But I think the best explanation of CEF available is the one in Inside Cisco IOS Software Architecture, on Cisco Press. That book is being rewritten currently, by the way, to include more information and different platforms. It'll take about a year, I think, for it to hit the market.
Now, to the specific question at hand: The fast cache would build out a /32 entry under numerous circumstances:
1. If there are multiple paths to the same destination installed in the routing table.
10.1.2.0/24 is reachable via x
10.1.2.0/24 is reachable via y
2. If the subnet is directly connected, the fast cache will build out /32's for each host which it actually switches traffic to within the subnet.
10.1.1.0/24 is connected....
3. If you had a /32 contained within a given section of the tree (think block of ip addresses), every adress within that block would be built as a /32. So, for instance, if you had this:
10.1.3.0/24 is subnetted
10.1.3.1/32 is reachable via x
10.1.3.0/24 is reachable via y
Actually, this rule is a little more confusing than the fast cache building out a /32, it would build out to the longest length subnet mask within the block.

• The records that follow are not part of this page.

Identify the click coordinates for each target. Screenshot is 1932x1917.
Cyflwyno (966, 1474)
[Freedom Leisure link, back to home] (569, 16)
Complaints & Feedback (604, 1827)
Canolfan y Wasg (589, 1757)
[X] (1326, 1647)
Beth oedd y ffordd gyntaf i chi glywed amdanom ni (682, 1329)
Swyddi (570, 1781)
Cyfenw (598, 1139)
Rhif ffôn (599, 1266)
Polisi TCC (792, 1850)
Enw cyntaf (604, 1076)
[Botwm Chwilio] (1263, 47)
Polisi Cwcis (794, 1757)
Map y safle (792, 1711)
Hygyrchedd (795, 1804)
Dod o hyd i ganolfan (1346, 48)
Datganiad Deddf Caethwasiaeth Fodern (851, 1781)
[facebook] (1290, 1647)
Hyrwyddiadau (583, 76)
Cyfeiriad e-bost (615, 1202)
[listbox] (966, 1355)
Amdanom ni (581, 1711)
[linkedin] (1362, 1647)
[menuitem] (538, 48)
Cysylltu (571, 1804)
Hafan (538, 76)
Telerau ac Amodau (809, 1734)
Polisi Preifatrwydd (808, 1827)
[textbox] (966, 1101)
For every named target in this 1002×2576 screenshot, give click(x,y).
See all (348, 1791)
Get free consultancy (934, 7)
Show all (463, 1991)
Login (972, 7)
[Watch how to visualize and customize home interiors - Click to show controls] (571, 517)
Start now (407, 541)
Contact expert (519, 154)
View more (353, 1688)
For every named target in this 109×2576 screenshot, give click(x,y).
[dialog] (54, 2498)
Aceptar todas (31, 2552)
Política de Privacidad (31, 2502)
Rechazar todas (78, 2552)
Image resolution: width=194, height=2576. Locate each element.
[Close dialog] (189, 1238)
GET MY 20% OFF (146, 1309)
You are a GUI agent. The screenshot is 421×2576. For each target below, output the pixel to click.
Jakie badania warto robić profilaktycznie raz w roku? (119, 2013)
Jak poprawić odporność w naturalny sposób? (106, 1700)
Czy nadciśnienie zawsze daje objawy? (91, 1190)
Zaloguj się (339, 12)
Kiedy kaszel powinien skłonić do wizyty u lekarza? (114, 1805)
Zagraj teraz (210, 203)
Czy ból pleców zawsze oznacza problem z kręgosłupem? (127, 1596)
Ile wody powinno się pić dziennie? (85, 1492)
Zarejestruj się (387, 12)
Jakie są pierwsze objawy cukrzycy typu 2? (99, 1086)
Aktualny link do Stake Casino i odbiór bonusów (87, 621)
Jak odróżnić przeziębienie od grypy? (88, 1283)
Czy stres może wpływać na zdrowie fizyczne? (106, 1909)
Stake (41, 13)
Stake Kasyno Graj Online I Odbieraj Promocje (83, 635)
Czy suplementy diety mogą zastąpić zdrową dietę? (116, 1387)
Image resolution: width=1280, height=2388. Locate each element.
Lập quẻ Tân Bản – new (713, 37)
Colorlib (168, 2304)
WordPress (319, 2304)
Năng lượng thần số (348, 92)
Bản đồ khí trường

CEF still builds out /32's in the case of directly connected hosts, as in the case of 10.1.1.0/24 is directly connected. CEF also continues to build out to the longest length within any given block, so it would still build /32's for the last case (and even here, the rules are different, resulting in fewer CEF table entries than you would have fast cache entries, and there are some other differences). But CEF doesn't build out to /32's for the first case, load sharing.